What is expected: Leave out every picture, and output exactly the lines from the line containing "This screenshot has width=448, height=294." through the last line of the data.

··· Records for processing

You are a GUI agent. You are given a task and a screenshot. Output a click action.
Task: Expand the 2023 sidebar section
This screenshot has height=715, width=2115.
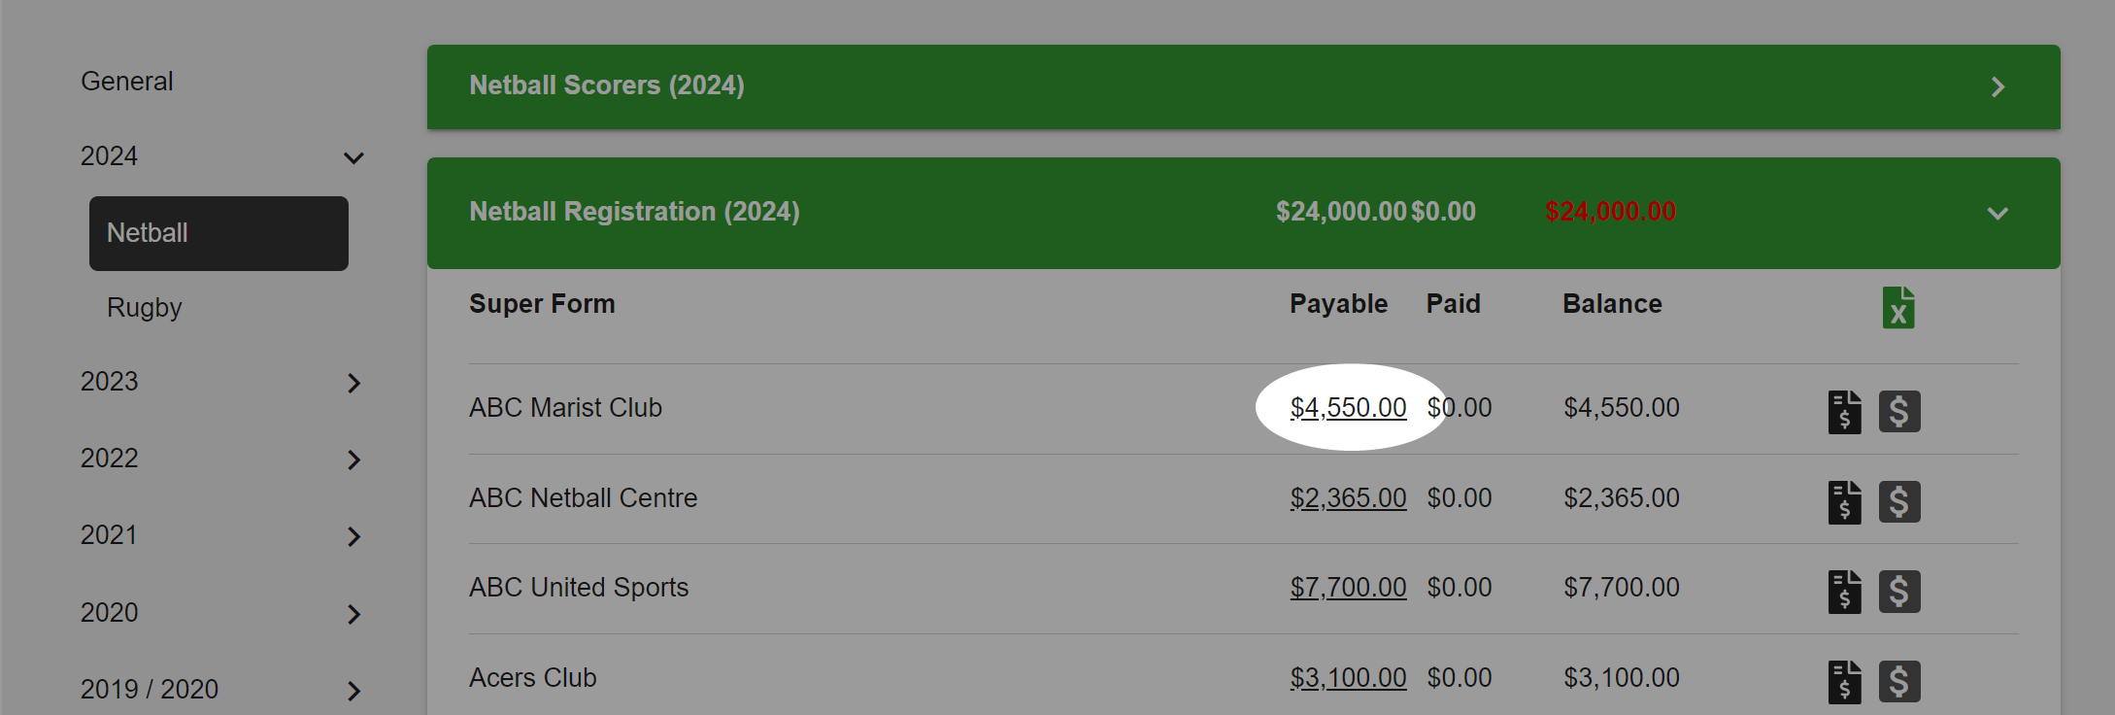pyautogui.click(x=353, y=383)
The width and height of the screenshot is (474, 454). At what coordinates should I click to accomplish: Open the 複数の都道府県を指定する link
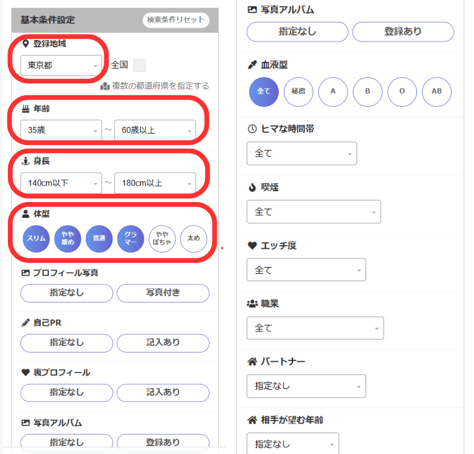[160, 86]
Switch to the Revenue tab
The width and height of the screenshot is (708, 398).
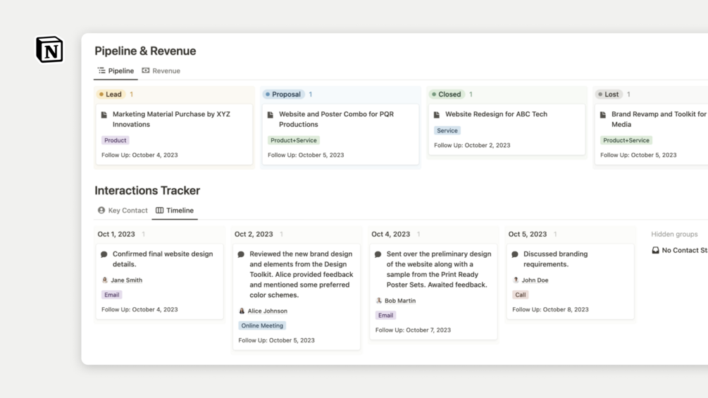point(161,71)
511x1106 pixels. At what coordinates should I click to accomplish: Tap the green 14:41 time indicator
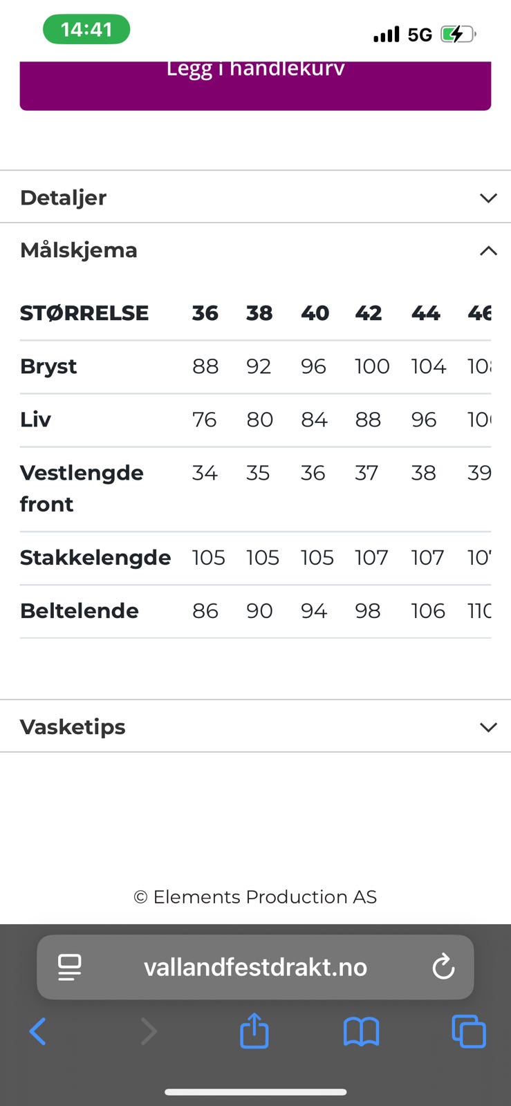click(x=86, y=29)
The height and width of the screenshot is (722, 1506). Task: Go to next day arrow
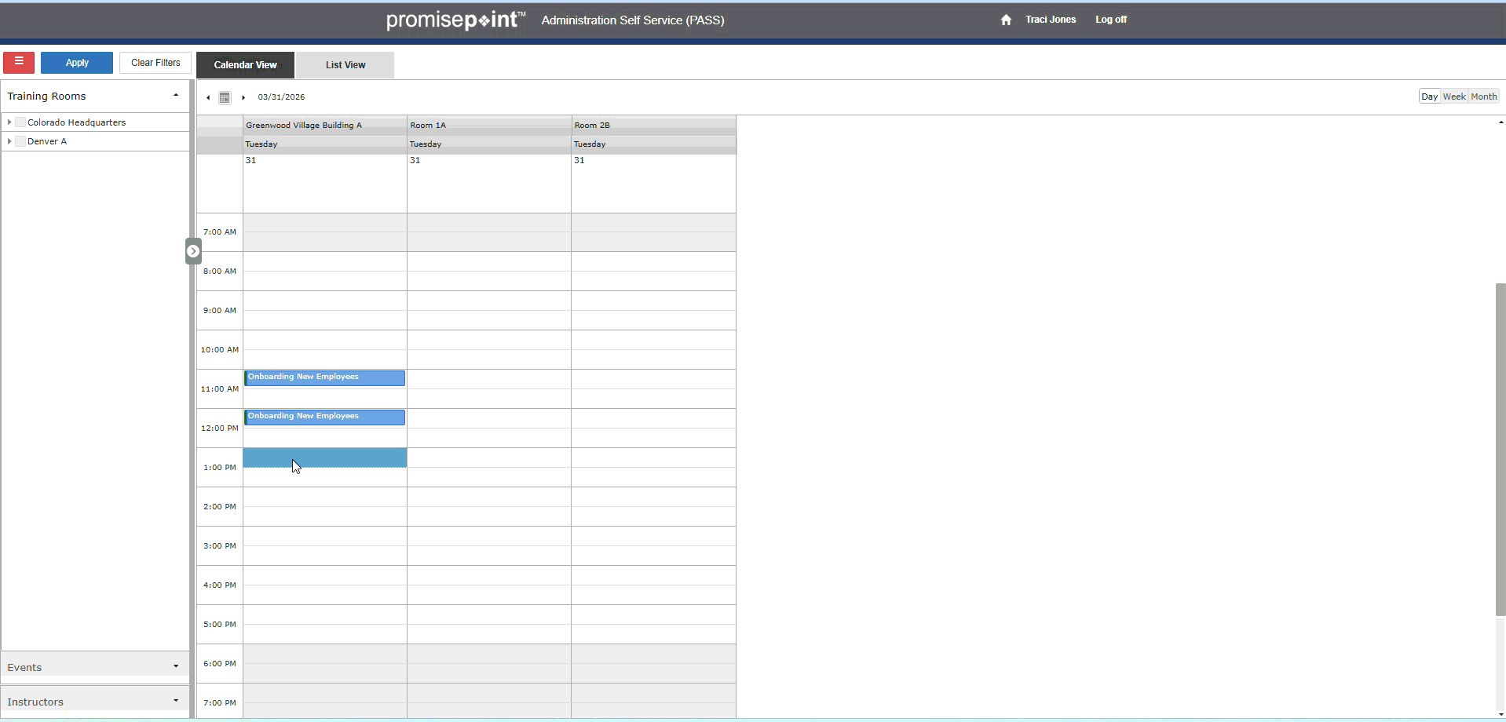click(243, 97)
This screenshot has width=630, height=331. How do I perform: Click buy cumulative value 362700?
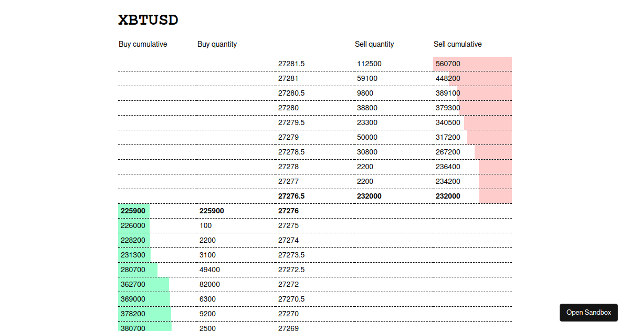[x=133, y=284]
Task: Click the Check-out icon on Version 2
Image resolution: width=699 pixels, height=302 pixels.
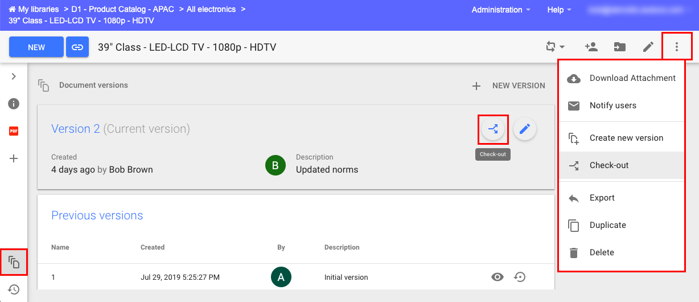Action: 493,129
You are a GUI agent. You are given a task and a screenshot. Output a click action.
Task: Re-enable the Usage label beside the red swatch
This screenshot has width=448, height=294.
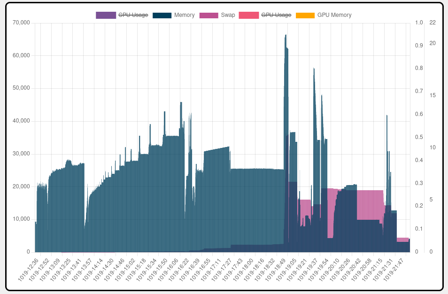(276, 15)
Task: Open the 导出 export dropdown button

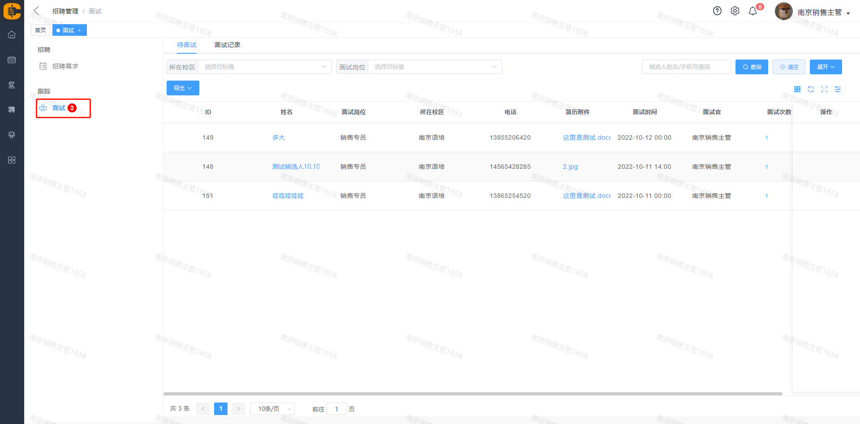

······

Exercise response:
This screenshot has width=448, height=294.
(276, 15)
Task: Open the 导出 export dropdown button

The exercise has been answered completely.